Brows pulled tight, I swallowed down the emotions constricting my throat.

“I wouldn’t have killed you. I wouldn’t have killed my own blood.” His throat bobbed, and he pushed to his feet, holstering his knife again, as I stood up from the floor.

“So, what happens now?” I asked, rubbing the muscles around the bullet wound that ached like a bitch. “You plan to stay here on Dracadia?”

Weary eyes held the vacancy of a man who’d fulfilled his vengeance and hadn’t thought what would come after. “This place, this life, isn’t for me. I never wanted it.” Those bleak words wrapped around my lungs and squeezed the breath out of me.

“You’re leaving, then.”

“Yes.”

I lowered my gaze to stave off the agony threatening to rip me apart all over again. “Where will you go?”

“Don’t know.
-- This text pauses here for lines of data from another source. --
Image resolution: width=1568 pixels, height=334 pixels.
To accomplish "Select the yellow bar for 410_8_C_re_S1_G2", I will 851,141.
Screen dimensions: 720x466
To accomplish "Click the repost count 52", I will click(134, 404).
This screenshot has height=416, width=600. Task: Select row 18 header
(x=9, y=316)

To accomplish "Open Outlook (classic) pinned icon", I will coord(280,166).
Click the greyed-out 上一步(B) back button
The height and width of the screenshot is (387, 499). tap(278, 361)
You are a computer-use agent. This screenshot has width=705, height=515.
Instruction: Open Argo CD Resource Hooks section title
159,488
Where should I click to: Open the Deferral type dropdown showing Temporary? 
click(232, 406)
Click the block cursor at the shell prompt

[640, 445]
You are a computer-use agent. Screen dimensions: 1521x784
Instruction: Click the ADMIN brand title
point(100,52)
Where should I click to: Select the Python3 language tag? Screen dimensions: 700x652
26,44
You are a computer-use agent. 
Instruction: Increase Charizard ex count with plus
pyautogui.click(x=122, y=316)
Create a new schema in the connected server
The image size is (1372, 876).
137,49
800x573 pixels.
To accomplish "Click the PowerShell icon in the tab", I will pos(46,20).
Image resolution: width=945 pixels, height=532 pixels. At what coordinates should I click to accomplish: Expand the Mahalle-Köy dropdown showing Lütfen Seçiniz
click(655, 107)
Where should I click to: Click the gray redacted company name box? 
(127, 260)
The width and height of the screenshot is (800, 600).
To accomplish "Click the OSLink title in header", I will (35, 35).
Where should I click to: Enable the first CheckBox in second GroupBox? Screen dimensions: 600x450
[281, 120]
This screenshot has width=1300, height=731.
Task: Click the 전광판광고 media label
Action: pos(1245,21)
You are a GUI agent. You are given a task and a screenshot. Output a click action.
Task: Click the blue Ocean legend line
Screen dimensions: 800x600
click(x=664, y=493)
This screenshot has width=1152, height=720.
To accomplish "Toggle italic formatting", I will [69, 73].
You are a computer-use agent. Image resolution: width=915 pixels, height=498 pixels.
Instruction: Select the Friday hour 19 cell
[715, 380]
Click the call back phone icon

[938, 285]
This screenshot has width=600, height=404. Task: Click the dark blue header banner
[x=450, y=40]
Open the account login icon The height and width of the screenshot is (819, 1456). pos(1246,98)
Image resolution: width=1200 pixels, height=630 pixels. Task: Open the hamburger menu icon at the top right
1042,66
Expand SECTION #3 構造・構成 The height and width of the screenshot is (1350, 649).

Away.”

I shook my head, my jaw tightening with stubborn protest. “You can’t leave. Now that I know you’re alive …”

“I need to figure shit out, Dev. My head isn’t right.”

“There’s money. Plenty of it. I can set up an account.”

“I don’t need your money. I need to find a reason to live again.”

Gaze lowered, I rubbed my hands together and released an uneasy breath.

It troubled me that he needed to get away from me to set himself straight.

I didn’t want to think about what he might do at the end of that journey.

What he might find there. I hoped there’d be enough to keep him from deciding he was better off dead, but I knew that pain.

I’d clung to that rope once myself, feeling my grip loosen.

“If it’s time you need, then go. But for fucks sake, Caed, promise me you’ll come back if it gets too heavy for you.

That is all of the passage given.